Un donjon labyrinthique dans lequel s'affrontent 8 personnages : Voilà ce que propose Dungeon Twister.
Le but du jeu ? Etre le premier à obtenir 5 points de victoire en faisant sortir un personnage par le coté adverse (méthode douce)  ou en éliminant un personnage adverse (méthode dure !). Il n’en faut guère plus pour avoir là un jeu d'une richesse infinie. Ben oui, mais fallait y penser ! Et puis, s’il n’y avait que ça… :o)


Du sang neuf dans les donjons !


Finalement, quand on regarde bien tous les jeux ayant une thématique med-fan fonctionnent avec le même genre de moteur  : Que ce soient des Grands Anciens, à la Héroquest, aux jeux plus récents, comme Dungeoneer ou Heroscape, l’ambiance du célèbre porte-monstre-trésor des donjons utilise des mécanismes « classiques » : Chaque joueur joue l'un après l'autre : D'abord, on bouge un (groupe de) monstre/perso, puis on résout les combats à grands coups de dés... Bon, parfois, il y a quelques variations, mais on sort très rarement de ce schéma-là !
Un début de partie : On voit que toutes les salles n'ont pas encore été révélées...

Dans un cadre conventionnel, voire banalisé, Dungeon Twister apporte du sang neuf à bien des égards :

- Ici, on joue sans dés : Lorsque besoin est (autrement dit, pour les combats), tout est résolu en comparant les différentes puissances des protagonistes.
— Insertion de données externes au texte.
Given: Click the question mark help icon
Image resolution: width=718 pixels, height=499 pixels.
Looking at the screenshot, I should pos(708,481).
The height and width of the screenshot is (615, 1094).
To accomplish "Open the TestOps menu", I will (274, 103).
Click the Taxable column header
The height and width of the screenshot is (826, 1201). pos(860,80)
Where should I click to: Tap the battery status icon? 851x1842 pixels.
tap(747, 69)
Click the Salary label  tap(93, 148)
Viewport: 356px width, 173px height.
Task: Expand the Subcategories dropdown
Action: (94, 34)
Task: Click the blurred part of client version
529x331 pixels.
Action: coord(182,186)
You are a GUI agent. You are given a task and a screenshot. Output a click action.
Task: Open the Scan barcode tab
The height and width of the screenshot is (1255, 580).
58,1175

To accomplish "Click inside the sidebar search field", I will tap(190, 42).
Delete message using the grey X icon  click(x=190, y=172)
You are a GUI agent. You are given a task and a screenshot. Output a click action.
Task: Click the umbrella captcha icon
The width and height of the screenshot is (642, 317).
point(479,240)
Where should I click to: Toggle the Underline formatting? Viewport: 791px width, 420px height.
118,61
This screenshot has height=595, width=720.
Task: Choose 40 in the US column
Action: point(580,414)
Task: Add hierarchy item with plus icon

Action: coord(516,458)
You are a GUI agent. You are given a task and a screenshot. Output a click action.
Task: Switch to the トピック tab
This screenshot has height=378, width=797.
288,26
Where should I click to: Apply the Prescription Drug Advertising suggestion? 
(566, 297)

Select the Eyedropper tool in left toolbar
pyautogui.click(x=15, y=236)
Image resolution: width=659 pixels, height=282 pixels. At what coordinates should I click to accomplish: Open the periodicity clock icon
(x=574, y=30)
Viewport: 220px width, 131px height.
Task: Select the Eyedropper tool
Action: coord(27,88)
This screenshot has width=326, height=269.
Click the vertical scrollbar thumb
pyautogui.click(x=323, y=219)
Celui qui a le plus l’emporte (sachant qu’un perso a 2 Points de Vie et qu’un coup porté fait perdre 1 PV) : Bien sûr il y a quelques cartes qui apportent des bonus (de +1 à + 6) mais elles sont en nombre limités et quand on les utilise, on s'en défausse. Déjà, cette originalité invite à chercher (optimiser) les bonnes combinaisons offensives sur le plateau de jeu. Mais ce n’est pas tout…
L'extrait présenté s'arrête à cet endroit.